___ Material to process ___

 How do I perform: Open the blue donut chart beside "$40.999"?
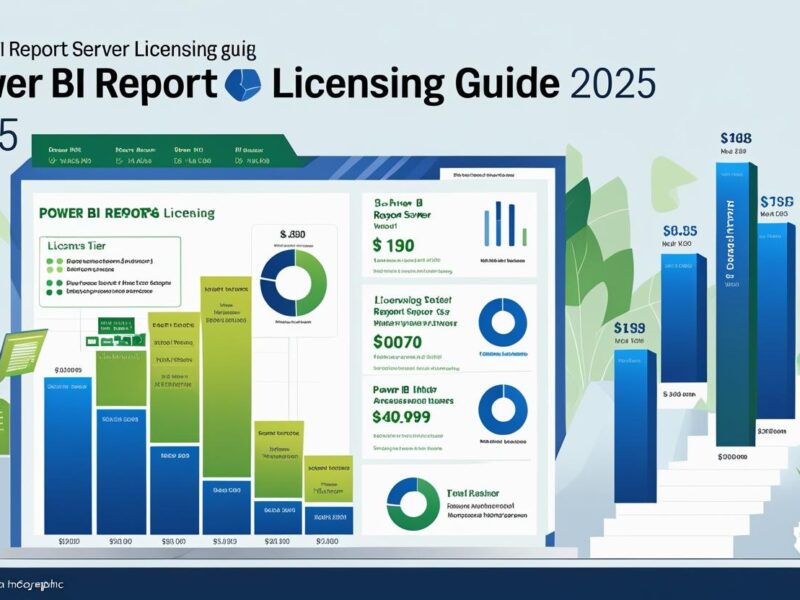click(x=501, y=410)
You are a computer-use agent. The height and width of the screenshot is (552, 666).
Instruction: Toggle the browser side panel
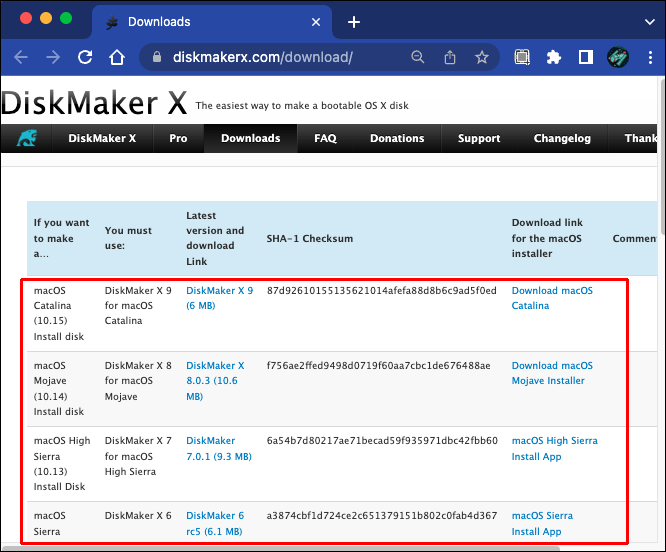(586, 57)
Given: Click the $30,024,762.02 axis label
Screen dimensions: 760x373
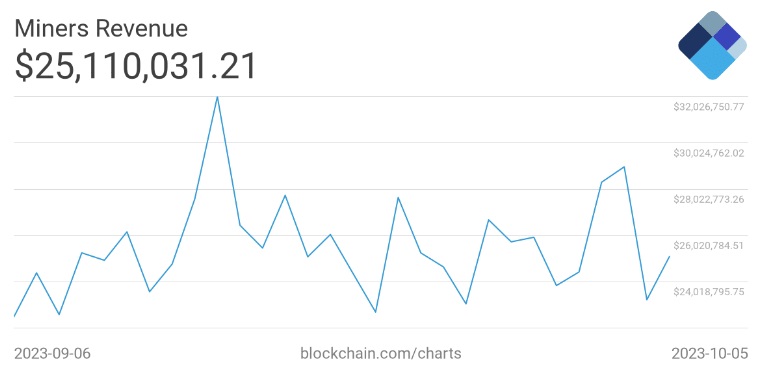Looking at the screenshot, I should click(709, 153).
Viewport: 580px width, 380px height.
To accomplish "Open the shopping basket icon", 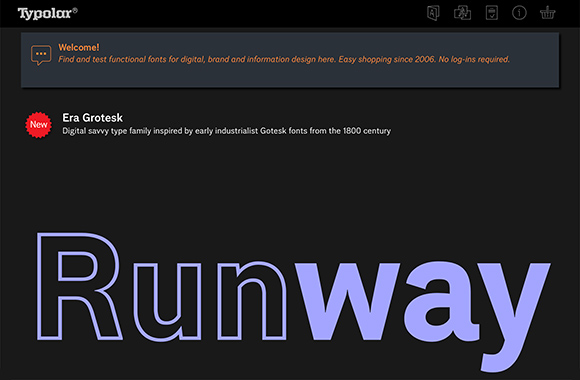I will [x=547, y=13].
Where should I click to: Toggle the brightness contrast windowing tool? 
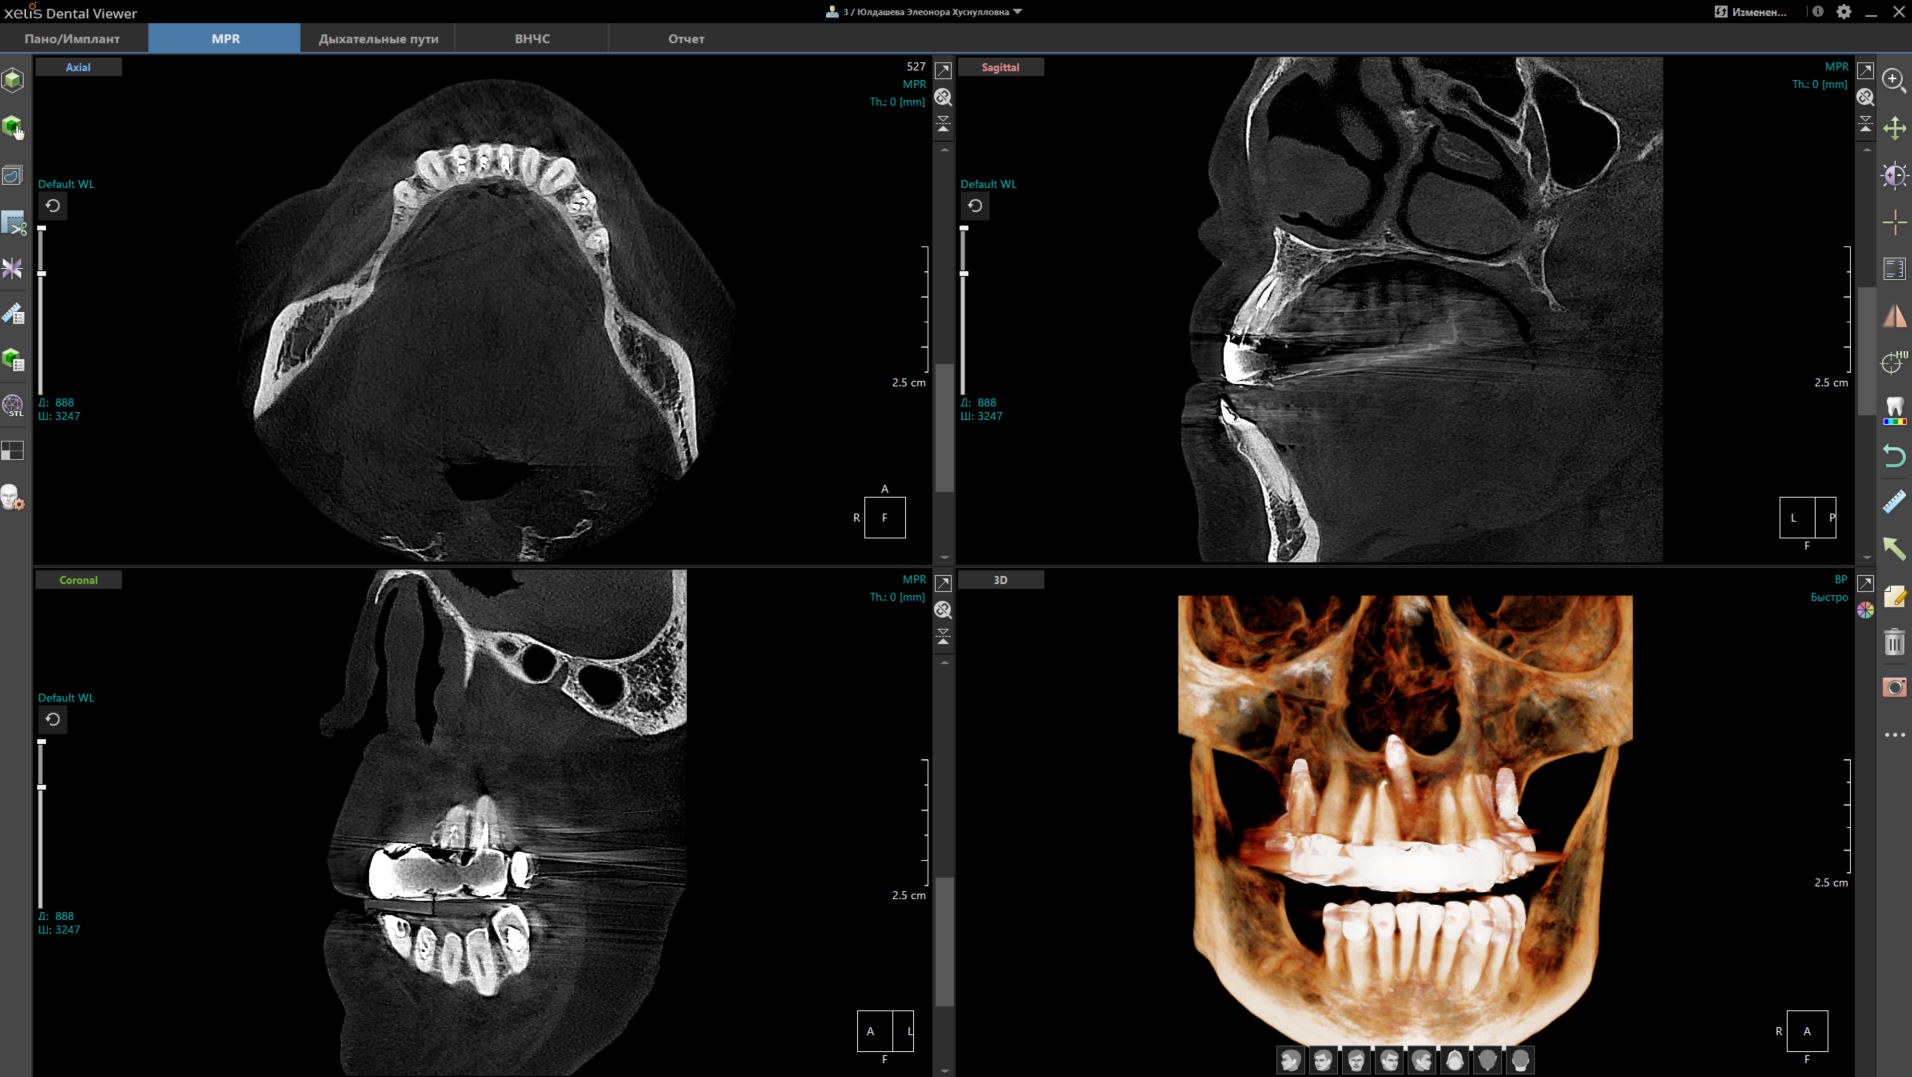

___

### [Task to carry out]
Show all lines in the preceding material that have "height" in them.

### [Answer for the task]
You are a computer-use agent. The height and width of the screenshot is (552, 666).
Viewport: 580px width, 380px height.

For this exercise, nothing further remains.